Exercise data:
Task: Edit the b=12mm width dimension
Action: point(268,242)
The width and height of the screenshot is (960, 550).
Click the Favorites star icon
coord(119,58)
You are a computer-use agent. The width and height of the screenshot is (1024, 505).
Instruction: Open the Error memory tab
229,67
...
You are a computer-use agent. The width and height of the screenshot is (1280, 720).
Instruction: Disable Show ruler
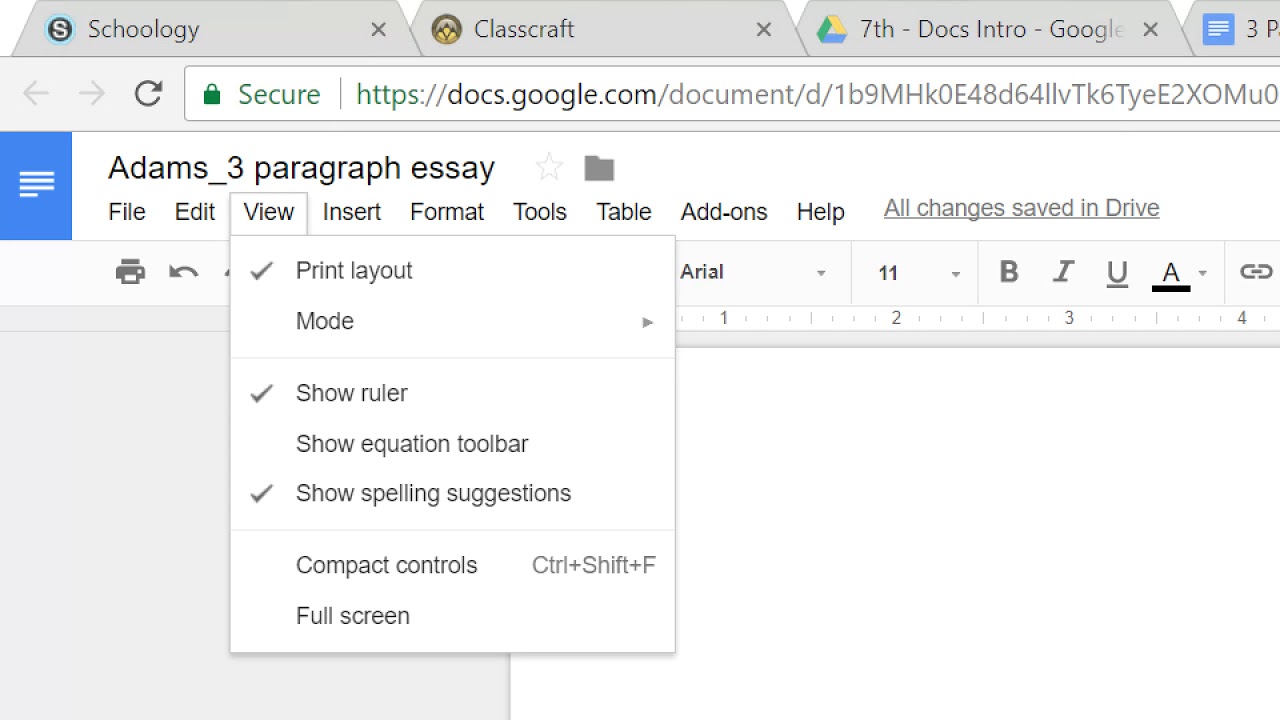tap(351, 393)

Activity: Which lines of the material contain the string "agent"? List each of them.

Solution to the exercise:
You are a computer-use agent. The width and height of the screenshot is (1024, 505).
You are a computer-use agent. The width and height of the screenshot is (1280, 720).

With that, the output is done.